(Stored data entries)
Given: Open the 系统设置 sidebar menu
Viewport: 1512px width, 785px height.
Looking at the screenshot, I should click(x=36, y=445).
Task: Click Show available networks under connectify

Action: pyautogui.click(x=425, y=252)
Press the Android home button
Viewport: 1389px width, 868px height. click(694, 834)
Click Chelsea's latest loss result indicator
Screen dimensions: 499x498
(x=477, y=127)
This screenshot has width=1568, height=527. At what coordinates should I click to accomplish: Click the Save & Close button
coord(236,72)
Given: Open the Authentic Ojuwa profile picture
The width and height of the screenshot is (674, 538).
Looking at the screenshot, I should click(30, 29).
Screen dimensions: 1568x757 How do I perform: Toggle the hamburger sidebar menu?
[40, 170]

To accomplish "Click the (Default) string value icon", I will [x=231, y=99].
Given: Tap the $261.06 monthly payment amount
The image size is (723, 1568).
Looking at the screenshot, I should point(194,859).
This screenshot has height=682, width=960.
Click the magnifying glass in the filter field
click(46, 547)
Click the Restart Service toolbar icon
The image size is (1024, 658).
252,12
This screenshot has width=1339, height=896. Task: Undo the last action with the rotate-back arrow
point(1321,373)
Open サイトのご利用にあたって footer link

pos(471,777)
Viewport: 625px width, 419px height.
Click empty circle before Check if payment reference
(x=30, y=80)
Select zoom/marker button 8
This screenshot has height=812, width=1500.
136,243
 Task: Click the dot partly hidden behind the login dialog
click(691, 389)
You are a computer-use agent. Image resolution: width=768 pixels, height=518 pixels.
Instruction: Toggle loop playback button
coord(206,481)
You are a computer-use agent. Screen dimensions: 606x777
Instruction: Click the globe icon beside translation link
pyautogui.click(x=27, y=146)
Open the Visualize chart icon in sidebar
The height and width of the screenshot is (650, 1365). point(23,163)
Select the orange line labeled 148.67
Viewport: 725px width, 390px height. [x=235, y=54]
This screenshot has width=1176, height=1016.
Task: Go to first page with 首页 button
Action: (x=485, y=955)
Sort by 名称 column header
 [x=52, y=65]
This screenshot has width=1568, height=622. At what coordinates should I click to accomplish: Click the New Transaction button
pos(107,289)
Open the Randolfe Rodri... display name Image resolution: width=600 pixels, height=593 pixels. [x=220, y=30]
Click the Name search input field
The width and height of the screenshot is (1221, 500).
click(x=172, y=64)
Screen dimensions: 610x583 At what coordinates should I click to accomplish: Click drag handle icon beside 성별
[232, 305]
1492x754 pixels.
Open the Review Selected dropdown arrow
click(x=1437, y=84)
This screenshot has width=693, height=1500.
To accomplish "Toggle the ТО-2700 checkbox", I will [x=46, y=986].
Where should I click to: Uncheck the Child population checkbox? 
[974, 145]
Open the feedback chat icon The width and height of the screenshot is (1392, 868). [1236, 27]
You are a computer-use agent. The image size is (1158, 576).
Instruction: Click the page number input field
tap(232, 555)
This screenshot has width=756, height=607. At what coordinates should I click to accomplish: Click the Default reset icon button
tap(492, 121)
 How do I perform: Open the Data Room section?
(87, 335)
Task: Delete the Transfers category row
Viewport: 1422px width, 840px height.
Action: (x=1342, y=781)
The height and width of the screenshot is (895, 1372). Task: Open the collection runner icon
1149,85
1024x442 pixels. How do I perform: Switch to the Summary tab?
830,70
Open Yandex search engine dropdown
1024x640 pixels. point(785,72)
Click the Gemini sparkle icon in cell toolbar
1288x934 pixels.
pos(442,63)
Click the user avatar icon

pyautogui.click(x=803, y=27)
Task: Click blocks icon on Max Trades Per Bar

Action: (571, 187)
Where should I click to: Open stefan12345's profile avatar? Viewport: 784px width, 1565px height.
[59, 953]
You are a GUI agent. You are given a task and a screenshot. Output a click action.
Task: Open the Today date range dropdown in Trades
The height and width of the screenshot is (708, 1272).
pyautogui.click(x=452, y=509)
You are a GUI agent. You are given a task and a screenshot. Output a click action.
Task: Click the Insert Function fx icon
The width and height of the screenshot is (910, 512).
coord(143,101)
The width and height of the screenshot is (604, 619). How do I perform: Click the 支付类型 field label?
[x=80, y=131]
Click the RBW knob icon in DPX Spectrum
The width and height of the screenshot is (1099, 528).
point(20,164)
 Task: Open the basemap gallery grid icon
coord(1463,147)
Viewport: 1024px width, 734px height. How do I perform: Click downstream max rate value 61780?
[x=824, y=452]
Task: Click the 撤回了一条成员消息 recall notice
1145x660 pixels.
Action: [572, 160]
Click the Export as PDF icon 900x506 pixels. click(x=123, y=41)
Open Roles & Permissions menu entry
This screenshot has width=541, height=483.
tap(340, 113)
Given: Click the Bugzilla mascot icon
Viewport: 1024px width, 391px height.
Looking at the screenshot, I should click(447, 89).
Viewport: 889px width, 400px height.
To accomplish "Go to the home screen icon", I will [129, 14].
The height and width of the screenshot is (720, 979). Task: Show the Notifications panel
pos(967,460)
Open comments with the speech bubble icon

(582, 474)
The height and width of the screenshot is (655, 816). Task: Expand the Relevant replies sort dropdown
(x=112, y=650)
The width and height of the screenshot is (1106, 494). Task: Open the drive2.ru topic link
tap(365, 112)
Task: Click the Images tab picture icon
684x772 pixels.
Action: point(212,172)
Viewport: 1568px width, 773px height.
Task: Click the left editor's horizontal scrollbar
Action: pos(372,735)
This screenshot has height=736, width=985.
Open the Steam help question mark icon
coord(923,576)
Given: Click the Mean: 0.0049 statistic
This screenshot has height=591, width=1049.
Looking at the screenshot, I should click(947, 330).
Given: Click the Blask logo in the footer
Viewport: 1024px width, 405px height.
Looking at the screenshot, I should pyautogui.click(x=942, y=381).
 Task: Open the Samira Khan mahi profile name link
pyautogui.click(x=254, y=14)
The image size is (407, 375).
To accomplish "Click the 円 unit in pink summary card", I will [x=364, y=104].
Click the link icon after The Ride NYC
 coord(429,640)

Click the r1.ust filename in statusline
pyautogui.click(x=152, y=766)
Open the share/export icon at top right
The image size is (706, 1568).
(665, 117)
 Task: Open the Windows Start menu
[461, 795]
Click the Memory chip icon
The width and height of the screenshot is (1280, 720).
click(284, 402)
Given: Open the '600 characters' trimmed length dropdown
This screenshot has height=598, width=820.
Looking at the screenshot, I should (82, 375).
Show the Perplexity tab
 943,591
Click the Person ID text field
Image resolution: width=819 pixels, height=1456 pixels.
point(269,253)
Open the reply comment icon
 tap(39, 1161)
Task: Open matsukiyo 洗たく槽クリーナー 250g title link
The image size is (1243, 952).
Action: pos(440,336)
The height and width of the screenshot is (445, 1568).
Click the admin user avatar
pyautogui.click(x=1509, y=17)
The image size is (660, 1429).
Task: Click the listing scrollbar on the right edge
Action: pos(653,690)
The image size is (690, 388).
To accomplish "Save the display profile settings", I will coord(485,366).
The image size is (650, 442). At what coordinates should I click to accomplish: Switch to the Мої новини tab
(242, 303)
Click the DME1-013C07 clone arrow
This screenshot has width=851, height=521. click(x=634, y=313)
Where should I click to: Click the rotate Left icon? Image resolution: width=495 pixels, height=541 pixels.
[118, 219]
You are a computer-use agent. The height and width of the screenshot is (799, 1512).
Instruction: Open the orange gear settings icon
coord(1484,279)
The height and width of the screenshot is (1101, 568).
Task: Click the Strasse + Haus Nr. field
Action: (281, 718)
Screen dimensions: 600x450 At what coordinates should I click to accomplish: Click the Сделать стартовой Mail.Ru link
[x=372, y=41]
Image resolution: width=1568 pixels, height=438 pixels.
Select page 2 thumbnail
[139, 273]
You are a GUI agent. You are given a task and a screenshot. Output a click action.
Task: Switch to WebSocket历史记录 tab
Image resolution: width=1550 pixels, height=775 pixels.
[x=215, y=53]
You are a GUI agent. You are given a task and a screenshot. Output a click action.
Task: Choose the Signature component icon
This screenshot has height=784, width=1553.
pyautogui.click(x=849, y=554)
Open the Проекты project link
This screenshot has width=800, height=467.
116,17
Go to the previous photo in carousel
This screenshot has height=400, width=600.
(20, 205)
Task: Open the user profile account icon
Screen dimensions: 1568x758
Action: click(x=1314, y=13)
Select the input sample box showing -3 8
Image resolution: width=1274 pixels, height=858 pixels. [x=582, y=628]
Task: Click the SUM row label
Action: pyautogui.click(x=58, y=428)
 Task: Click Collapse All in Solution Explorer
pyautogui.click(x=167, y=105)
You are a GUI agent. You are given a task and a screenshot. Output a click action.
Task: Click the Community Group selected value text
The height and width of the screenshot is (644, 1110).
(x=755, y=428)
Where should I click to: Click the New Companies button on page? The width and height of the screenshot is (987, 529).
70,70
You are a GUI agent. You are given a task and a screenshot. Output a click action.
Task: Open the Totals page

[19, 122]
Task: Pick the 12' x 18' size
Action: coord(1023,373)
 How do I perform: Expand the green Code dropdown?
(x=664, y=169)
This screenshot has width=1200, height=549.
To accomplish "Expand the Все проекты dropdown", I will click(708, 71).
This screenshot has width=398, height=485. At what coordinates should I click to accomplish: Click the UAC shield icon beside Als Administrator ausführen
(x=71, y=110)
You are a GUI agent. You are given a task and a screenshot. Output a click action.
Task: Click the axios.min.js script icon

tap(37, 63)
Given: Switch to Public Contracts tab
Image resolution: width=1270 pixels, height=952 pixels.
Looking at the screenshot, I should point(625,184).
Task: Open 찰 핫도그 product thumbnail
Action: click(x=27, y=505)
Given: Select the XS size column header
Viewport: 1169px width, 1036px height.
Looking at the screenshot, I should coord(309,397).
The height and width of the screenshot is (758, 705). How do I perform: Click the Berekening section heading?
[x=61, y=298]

## WORK REQUIRED
Output only the lines from the one holding "Given: Select the XS size column header" through the last line above, exactly as they appear.

## ANSWER SECTION
Given: Select the XS size column header
Viewport: 1169px width, 1036px height.
Looking at the screenshot, I should coord(309,397).
The height and width of the screenshot is (758, 705). How do I perform: Click the Berekening section heading?
[x=61, y=298]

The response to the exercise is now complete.